_Goal_.
Could you duplicate the forum excerpt on government bonds below, word for word and in full?

— start Selected passage —

The current very high global debt level public and private in a slow growing world is an experiment I believe. I don't think it's possible to firmly claim that investors in own currency debt of developed (let alone other) govt issuers aren't taking credit risk. And if there's even a limited realization that they actually might be taking a non-negligible amount, the market consequences could be significant since so many investors now believe otherwise.
Last edited by Johno on Sun May 24, 2015 11:34 am, edited 1 time in total.

User avatar
nisiprius
Advisory Board
Posts: 41037
Joined: Thu Jul 26, 2007 9:33 am
Location: The terrestrial, globular, planetary hunk of matter, flattened at the poles, is my abode.--O. Henry

Re: Why government bonds at all?

Post by nisiprius » Sun May 24, 2015 11:33 am

midareff wrote:
nisiprius wrote:...The relative performance of the mostly-corporate Vanguard Intermediate-Term Investment Grade bond fund (blue) and the Vanguard Intermediate-Term Treasury bond fund (orange) during 2008-2009 shows that pragmatic capitalists had more confidence in the Treasury than in corporations to pay their bills when the going got really tough....
Yes, it shows exactly that for the 18 month or so applicable period....
I wasn't suggesting that government bonds were superior, or that one should time the bond market and get into Treasuries just to catch the "flights to safety." My personal taste is for Total Bond, which... interestingly enough... had about the right balance of corporates and government that it sailed through 2008-2009 almost in a straight line. I really liked that!

I was suggesting that the obvious "flight to safety" suggests that most investors agree with the ratings agencies that U.S. Treasuries truly do have lower risk than the average corporate. That doesn't make them better, just less risky.

— end Selected passage —
— start Information given —

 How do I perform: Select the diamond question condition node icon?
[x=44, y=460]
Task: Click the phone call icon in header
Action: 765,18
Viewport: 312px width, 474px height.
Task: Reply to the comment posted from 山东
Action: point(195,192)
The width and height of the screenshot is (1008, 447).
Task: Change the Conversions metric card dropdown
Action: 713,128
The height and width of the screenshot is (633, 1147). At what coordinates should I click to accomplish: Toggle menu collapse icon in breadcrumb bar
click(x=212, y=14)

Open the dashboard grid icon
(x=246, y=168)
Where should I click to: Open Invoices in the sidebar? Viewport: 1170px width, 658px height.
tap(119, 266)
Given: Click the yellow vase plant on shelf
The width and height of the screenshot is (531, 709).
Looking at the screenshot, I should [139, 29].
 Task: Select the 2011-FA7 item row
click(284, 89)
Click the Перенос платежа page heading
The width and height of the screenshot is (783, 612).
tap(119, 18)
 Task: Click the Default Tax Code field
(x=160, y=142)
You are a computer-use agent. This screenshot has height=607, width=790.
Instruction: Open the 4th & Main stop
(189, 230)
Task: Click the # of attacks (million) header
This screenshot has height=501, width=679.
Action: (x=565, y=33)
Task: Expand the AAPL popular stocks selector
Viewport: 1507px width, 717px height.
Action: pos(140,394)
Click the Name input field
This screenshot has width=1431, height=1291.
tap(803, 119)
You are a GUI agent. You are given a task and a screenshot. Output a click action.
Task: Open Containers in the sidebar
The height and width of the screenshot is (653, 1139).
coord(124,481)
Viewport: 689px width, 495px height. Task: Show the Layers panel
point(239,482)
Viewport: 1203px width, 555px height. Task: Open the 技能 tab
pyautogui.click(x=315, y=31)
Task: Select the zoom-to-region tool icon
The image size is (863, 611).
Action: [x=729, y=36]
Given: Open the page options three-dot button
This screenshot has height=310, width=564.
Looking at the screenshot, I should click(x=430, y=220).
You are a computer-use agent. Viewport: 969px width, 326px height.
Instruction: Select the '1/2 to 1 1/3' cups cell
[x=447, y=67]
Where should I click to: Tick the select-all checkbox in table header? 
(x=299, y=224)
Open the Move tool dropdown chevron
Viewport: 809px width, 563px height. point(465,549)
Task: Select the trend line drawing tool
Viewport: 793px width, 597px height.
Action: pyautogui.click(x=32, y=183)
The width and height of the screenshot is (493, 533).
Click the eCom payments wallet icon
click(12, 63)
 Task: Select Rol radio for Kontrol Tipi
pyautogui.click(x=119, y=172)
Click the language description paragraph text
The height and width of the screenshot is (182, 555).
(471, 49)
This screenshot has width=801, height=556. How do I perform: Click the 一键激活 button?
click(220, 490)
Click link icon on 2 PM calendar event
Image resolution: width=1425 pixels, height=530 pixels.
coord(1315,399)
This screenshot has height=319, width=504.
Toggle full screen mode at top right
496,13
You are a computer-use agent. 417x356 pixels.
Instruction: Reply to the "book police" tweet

— end Information given —

_Final result_.
The current very high global debt level public and private in a slow growing world is an experiment I believe. I don't think it's possible to firmly claim that investors in own currency debt of developed (let alone other) govt issuers aren't taking credit risk. And if there's even a limited realization that they actually might be taking a non-negligible amount, the market consequences could be significant since so many investors now believe otherwise.
Last edited by Johno on Sun May 24, 2015 11:34 am, edited 1 time in total.

User avatar
nisiprius
Advisory Board
Posts: 41037
Joined: Thu Jul 26, 2007 9:33 am
Location: The terrestrial, globular, planetary hunk of matter, flattened at the poles, is my abode.--O. Henry

Re: Why government bonds at all?

Post by nisiprius » Sun May 24, 2015 11:33 am

midareff wrote:
nisiprius wrote:...The relative performance of the mostly-corporate Vanguard Intermediate-Term Investment Grade bond fund (blue) and the Vanguard Intermediate-Term Treasury bond fund (orange) during 2008-2009 shows that pragmatic capitalists had more confidence in the Treasury than in corporations to pay their bills when the going got really tough....
Yes, it shows exactly that for the 18 month or so applicable period....
I wasn't suggesting that government bonds were superior, or that one should time the bond market and get into Treasuries just to catch the "flights to safety." My personal taste is for Total Bond, which... interestingly enough... had about the right balance of corporates and government that it sailed through 2008-2009 almost in a straight line. I really liked that!

I was suggesting that the obvious "flight to safety" suggests that most investors agree with the ratings agencies that U.S. Treasuries truly do have lower risk than the average corporate. That doesn't make them better, just less risky.